#### READING TEXT:
_ _ _
The only floral kingdom contained within a single country, the Cape Floral Kingdom consists primarily of two key vegetation groups: fynbos and renosterveld. Gondwana Game Reserve is situated within this kingdom and is currently trying to balance the conservation of the over 8000 potential plant species in the region with the reintroduction of large herbivore species such as elephants and rhino. This fenced reserve represents a pocket of protection for these species, amid a landscape dominated by agriculture. Floral and avian diversity and composition within the reserve are currently poorly understood, and the reserve management are eager to understand how different land use and management histories are affecting them. Experimental burn and exclosure plots designed to prevent herbivore browsing have been set up throughout within each main habitat type. Vegetation assessment data is collected both inside and outside of these exclosures to assess the impact of herbivores in relation to fire. Bird point counts are also performed at these locations, allowing comparisons between floral and avian diversity across the reserve and over time.
Operation Wallacea and our partners, Wildlife and Ecological Investments (WEI), coordinate large-scale research programmes to provide an empirical backbone for key conservation projects in South Africa. Our main aim is to assist conservation managers with pressing large-scale issues that they do not necessarily have the resources to address themselves. The South Africa research programme covers a series of reserves across the country, each using slightly different management strategies to conserve diversity in their reserves. Big game areas in South Africa are fenced to avoid the spread of disease and conflicts between communities and dangerous animals. However, in densely populated areas such as around Dinokeng Game Reserve, human-wildlife interactions are still common. Here, our research teams are looking at the extent of these interactions with a special focus on large mammal species. Large mammal distributions are monitored regularly through game transects, and a matrix of camera traps set up throughout the reserve. By combining this information with our knowledge of areas of dense human activity, we can begin to understand the drivers behind large mammal movement and any potentially disruptive behaviours they exhibit. The use of roads in the reserve is also monitored through camera traps and behavioural observations to quantify how roads and vehicles affect animal movement, survival, and behaviour.
_ _ _
#### DATA UNDER STUDY:
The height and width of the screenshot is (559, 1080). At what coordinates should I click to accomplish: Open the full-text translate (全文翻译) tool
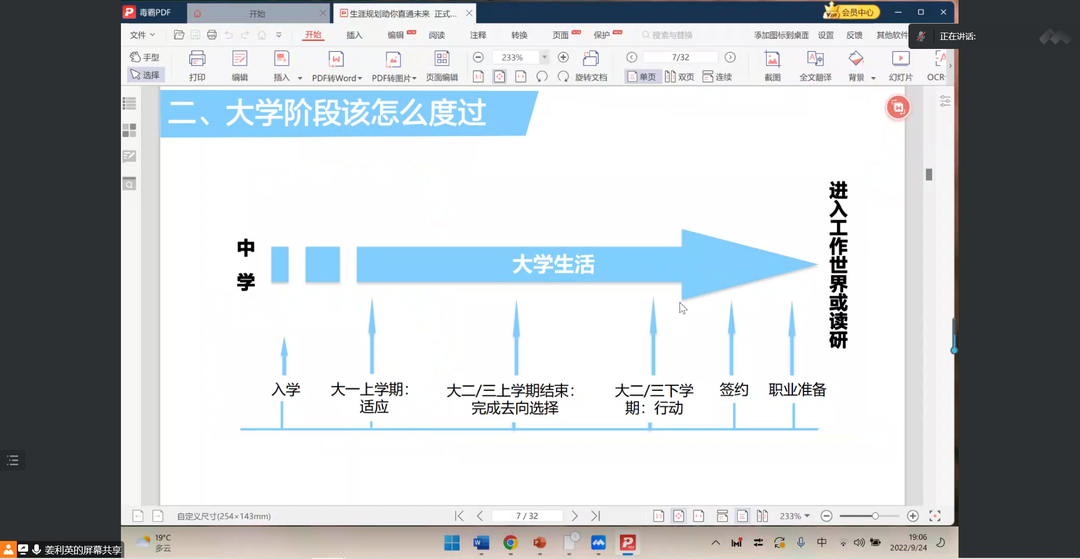[815, 65]
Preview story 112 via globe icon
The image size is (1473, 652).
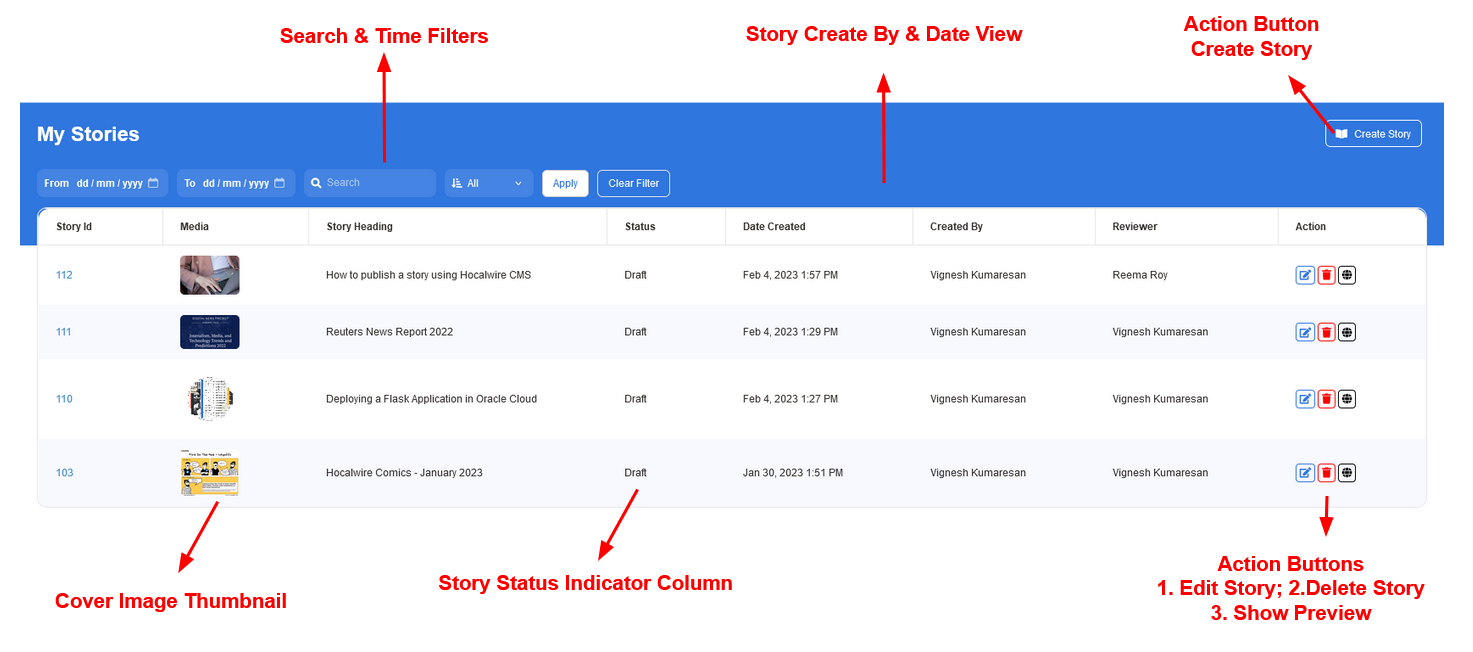click(x=1347, y=275)
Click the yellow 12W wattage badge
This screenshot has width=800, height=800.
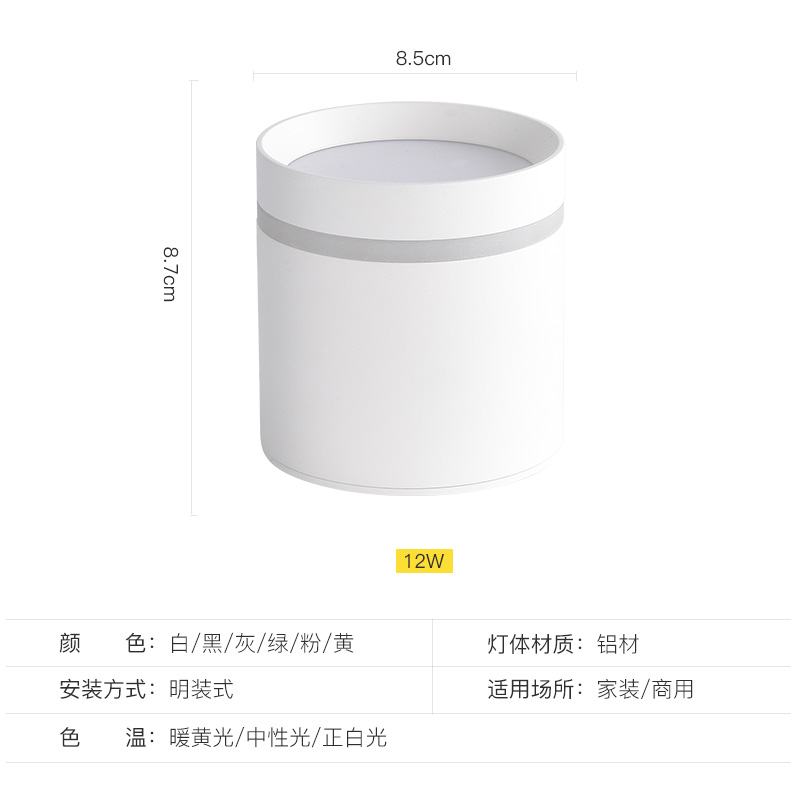[x=424, y=561]
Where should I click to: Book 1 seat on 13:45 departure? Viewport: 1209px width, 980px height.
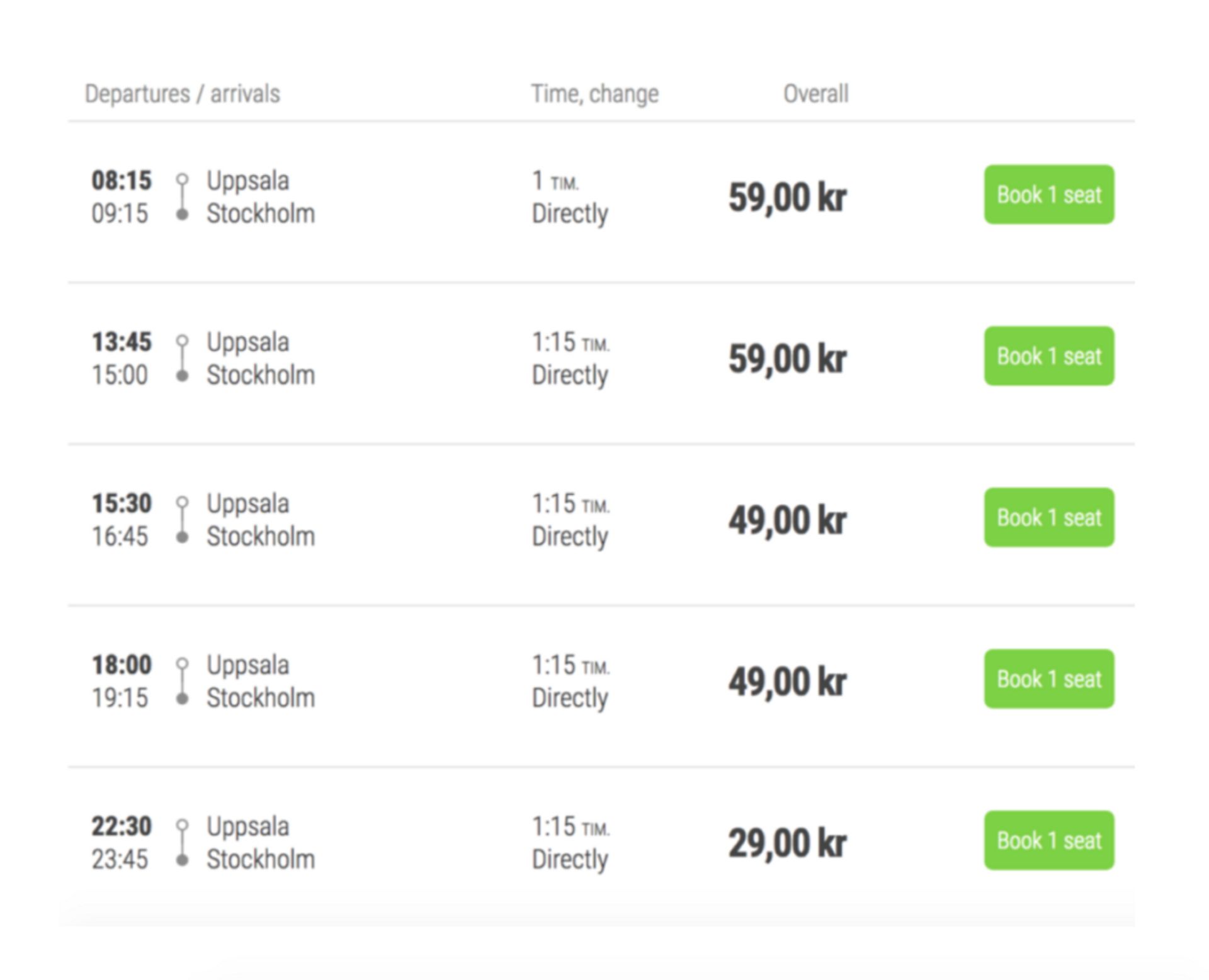click(1049, 356)
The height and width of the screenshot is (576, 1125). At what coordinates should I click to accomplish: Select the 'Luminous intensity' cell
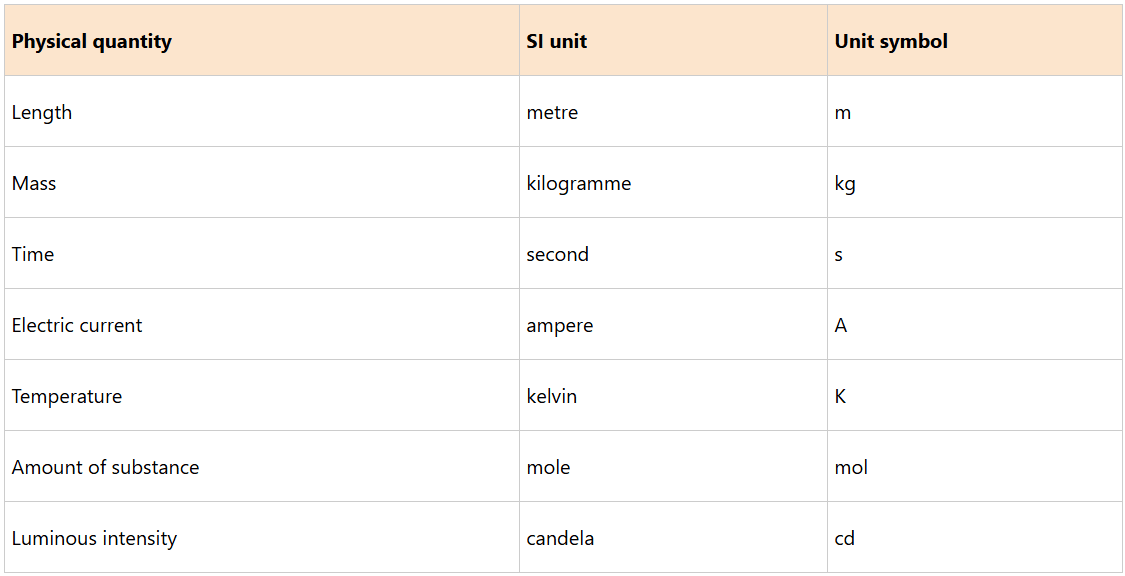(94, 539)
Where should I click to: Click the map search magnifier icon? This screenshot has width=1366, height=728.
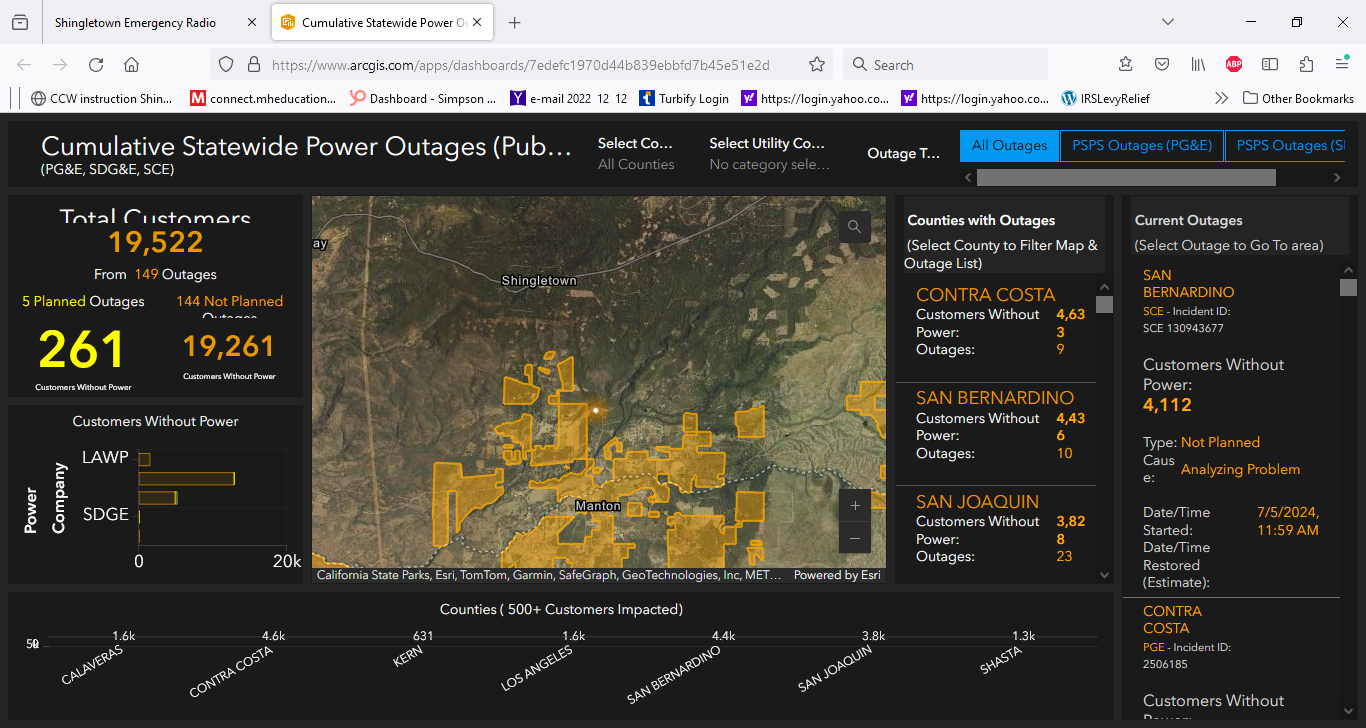click(854, 227)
_ _ _
#### WHAT TO DO:
Continue the passage on conservation research in South African game reserves, starting after its last sentence.

#### RESULT OF THE EXERCISE:
The restriction of natural movement caused by fences can also lead to potentially unsustainable levels of vegetation impact when mammal populations are high. Elephants, for example, are keystone species and high feeding pressures can lead to excessive impact to the vegetation. By directly monitoring feeding impact on vegetation and its knock-on effects to other taxa, such as birds, our teams can assist the reserve managers to better understand how to manage their elephant populations to maintain a healthy and diverse ecosystem. This monitoring is especially important in Gondwana Game Reserve, which is situated in the florally diverse fynbos region. While the vegetation here is highly valued for its diversity, it holds little browsing or grazing value for many of the game species commonly found in tourist reserves. The management here have therefore asked us to monitor how the large, enigmatic game species are utilising the various vegetation types found within the reserve.
Our expeditions run during the South African winter, so rain and wind are regular at this site. Temperatures can get up to 18-20 degrees during the day, but will regularly drop below 5 degrees at night. The wind-chill can make this feel very cold, so warm and waterproof clothes are essential.
Fitness level required
Low. There are some short hikes over rough terrain, but most of the work is in or close to the game-viewer vehicles.
You will be staying in large safari-style tents with bunk beds. Hot running showers and flushing toilets are provided in a separate block, with large, structured tents used for the kitchen and communal areas. There is very patchy phone signal, no wifi and electricity is provided by generator for a few hours each day.